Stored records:
● ● ● ●

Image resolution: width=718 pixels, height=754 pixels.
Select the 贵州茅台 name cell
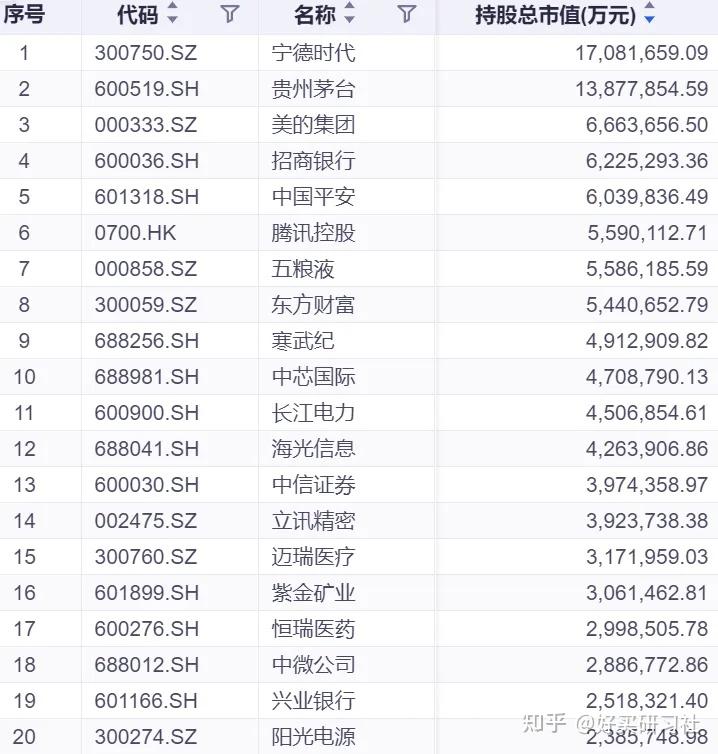[x=313, y=89]
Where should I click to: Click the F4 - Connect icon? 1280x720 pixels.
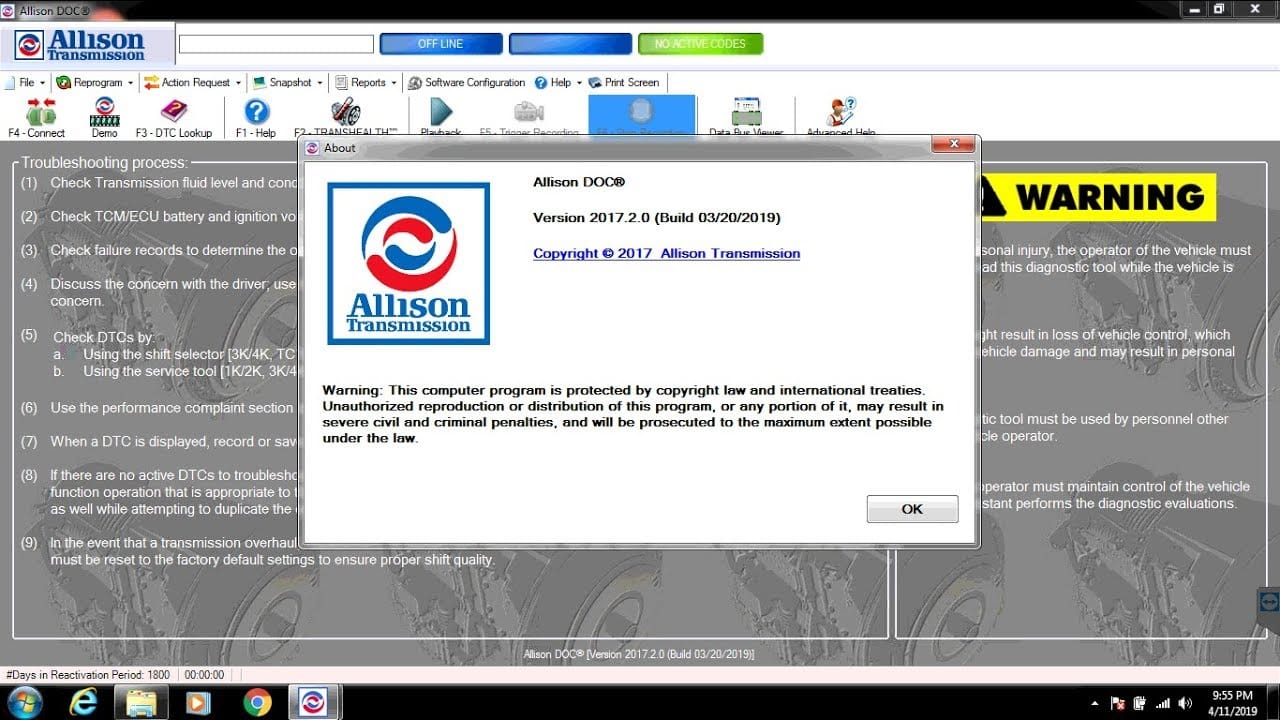(36, 113)
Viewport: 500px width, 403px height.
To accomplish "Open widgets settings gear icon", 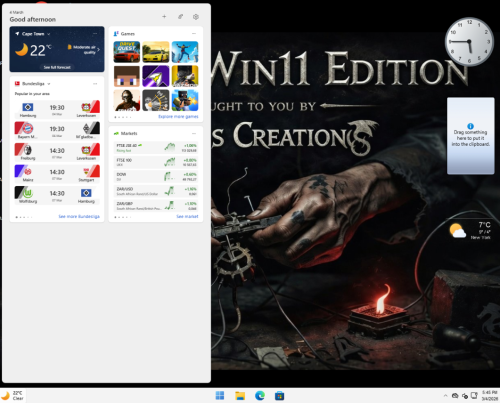I will 196,17.
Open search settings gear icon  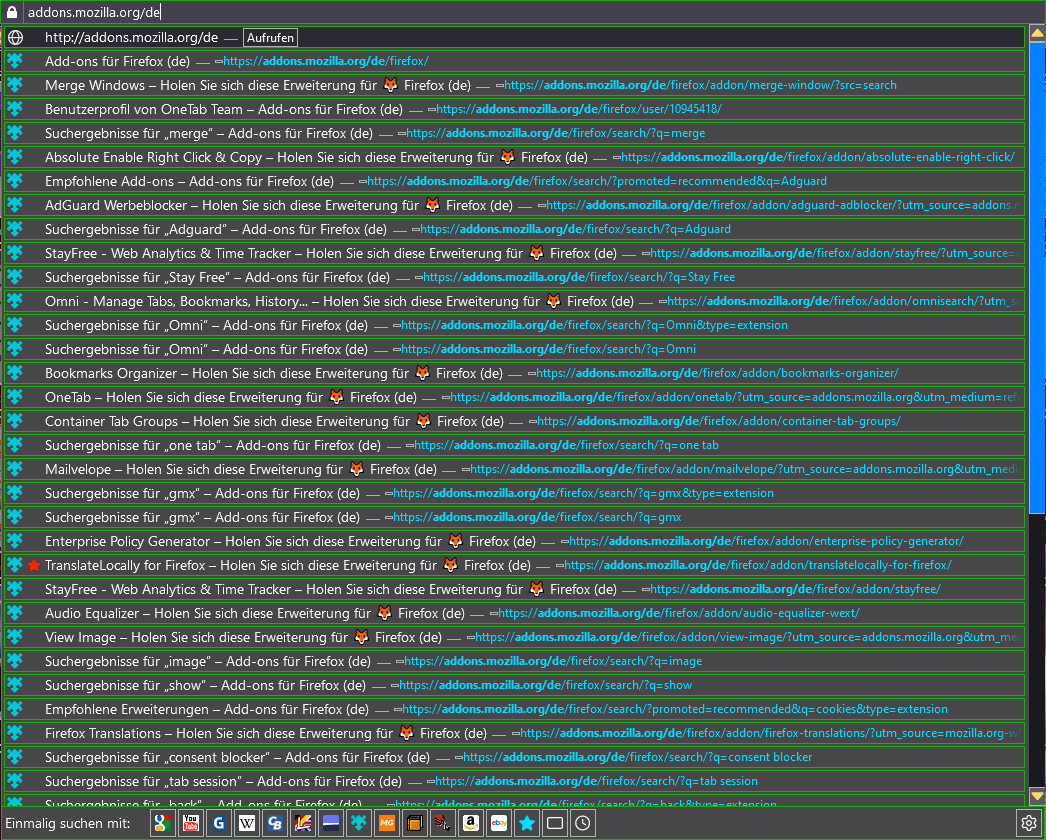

● ● ● ●

TASK PROMPT >> What is the number of lines in the data that include "height"? Respond with that number and no other text.

RESPONSE TO THE EXERCISE >> 2